St Patrick's Day parades across Ireland cancelled due to coronavirus concerns

Following advice from public health officials, the decision has been made to cancel parades across the country.

St Patrick's Day parades onlookers all dressed in green and decked out with the tricolour

The official announcement has been made that all St Patrick’s Day parades across Ireland will be cancelled due to the ongoing spread of the coronavirus.

Cork, which hosts the second largest celebration in the country, earlier today announced that their St Patrick’s Day parades, which attract crowds of up to 50,000 people, were cancelled. It was not alone, as Sligo also reported it will not hold its own gathering.

Now Dublin has made public it is to cancel its own parade, which last year attracted hundreds of thousands of people travelling from all parts of the globe to converge on the city.

The National Public Health Emergency Team have recommended that the National St. Patrick’s Festival Parade in Dublin on March 17th and the mass gathering events at the Festival should not proceed. The Board and Management of St. Patrick’s Festival welcome and support this decision in the best interests of public health.

On the basis of this decision, the following four events will not proceed during St. Patrick’s Festival:

March 17             National St.
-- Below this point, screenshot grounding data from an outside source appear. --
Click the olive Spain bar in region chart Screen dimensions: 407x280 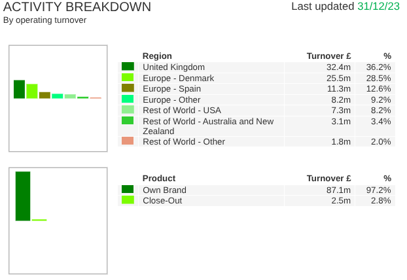pos(44,96)
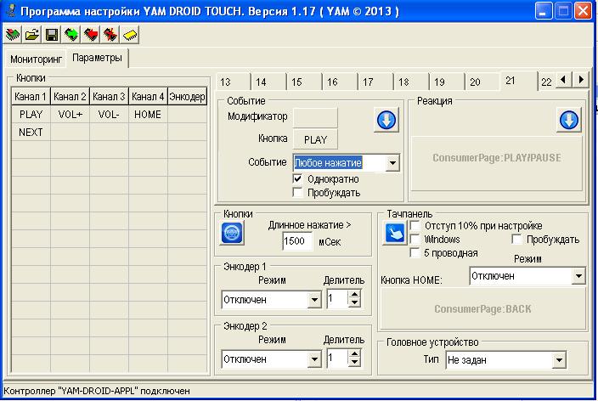Click the yellow chip toolbar icon
This screenshot has height=401, width=598.
pyautogui.click(x=130, y=35)
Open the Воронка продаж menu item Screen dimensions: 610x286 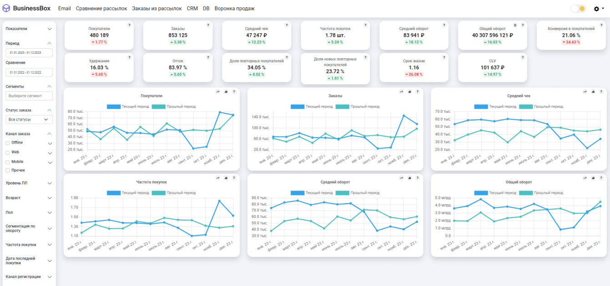point(234,9)
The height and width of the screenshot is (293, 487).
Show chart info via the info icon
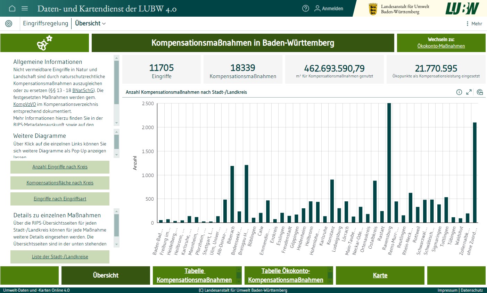point(459,92)
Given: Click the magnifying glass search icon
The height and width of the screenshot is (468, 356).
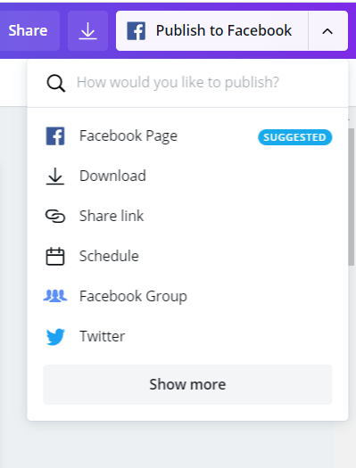Looking at the screenshot, I should click(x=56, y=83).
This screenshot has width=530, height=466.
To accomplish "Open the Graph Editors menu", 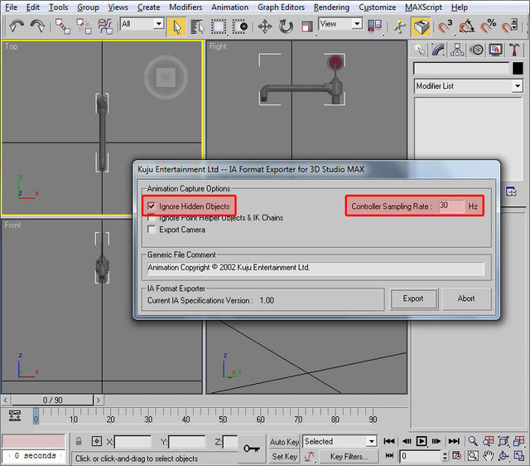I will click(x=279, y=7).
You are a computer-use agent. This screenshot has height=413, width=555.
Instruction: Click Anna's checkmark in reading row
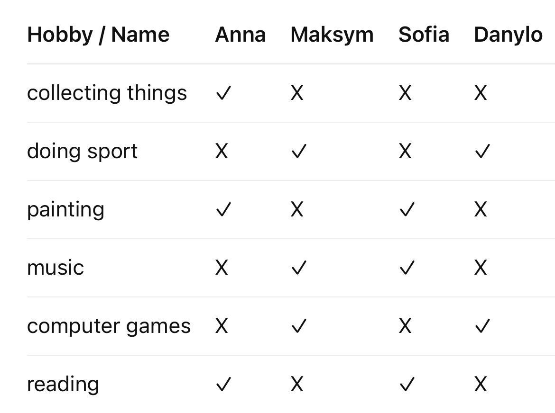coord(223,385)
Patrick’s Festival Parade, Dublin

March 14-17       Festival Village, Merrion Square, Dublin

March 15             Treasure Hunt, Dublin

March 17             Céilí Mór, Merrion Square, Dublin

St. Patrick’s Festival advise that they  “will continue to provide a vibrant and diverse world-class celebration of our national holiday for citizens and visitors alike through our extensive Cultural Programme, more than 100 small to medium scale events including music, theatre, talks and trails, exhibitions and more, running from March 13 – 17.”
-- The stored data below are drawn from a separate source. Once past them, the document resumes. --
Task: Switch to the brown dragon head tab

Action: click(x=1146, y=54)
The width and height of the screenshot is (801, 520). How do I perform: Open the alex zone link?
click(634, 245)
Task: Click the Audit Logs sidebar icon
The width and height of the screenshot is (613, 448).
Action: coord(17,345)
St. Patrick’s Festival thanks our artists, partners, funders, participants and volunteers for their understanding, support and patience at this very challenging time. We would ask for continued patience as the Festival team endeavour to communicate with the thousands of participants from home and abroad who are involved in the events which are not proceeding. We would ask the public and media alike to bear with us as we take immediate action to stand down these events.

We invite anyone directly involved in St. Patrick’s Festival events who have questions or concerns, to get in touch on [email protected] We will work hard to address these queries as promptly as possible.

In an interview with RTÉ, Health Minister Simon Harris, stressed the seriousness of the situation, warning that Ireland could see a similar spread of the coronavirus that other European countries have reported.

Since the Dublin announcement, Donegal, Ennis and Kilkenny have shared they will not hold celebrations either. Other areas across the nation had previously announced their own cancellations. It is expected Tipperary will make their decision public later tonight.

Waterford City only recently shared they too will cancel due to “a result of its most recent risk assessment which considered the volume of visitors expected.”

At present, there have been 21 confirmed cases of the virus in the Republic, with Northern Ireland reporting a further 12. Over 1,000 people in the country have been tested. The HSE has not disputed projections that up to 1.9 million people in the Republic may become infected.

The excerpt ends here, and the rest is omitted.